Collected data

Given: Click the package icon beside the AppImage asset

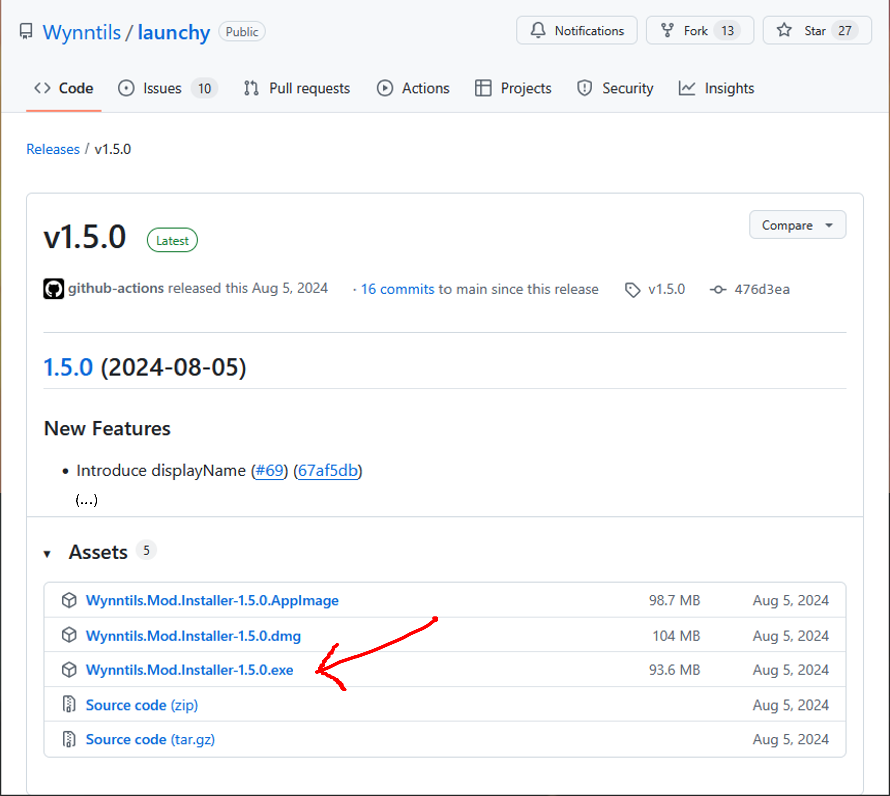Looking at the screenshot, I should (69, 600).
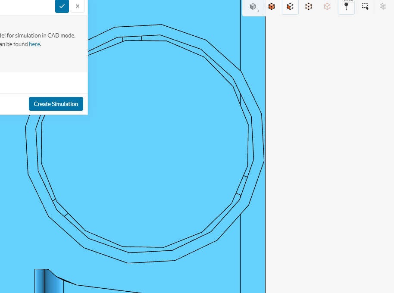Activate the box selection tool
Viewport: 394px width, 293px height.
coord(365,7)
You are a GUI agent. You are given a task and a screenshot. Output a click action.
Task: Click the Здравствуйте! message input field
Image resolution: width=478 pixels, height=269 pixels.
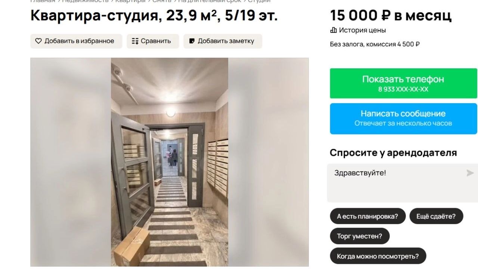pyautogui.click(x=402, y=183)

- Work instructions -
The required output is the exact run of lines from the start of the records through the line containing "Task: Click the", both ends included, with no pictures.

- Response below -
Given: Click the package icon beside the AppImage asset

Looking at the screenshot, I should (69, 600).
Activate the box selection tool
Viewport: 394px width, 293px height.
coord(365,7)
You are a GUI agent. You are given a task and a screenshot. Output a click action.
Task: Click the Здравствуйте! message input field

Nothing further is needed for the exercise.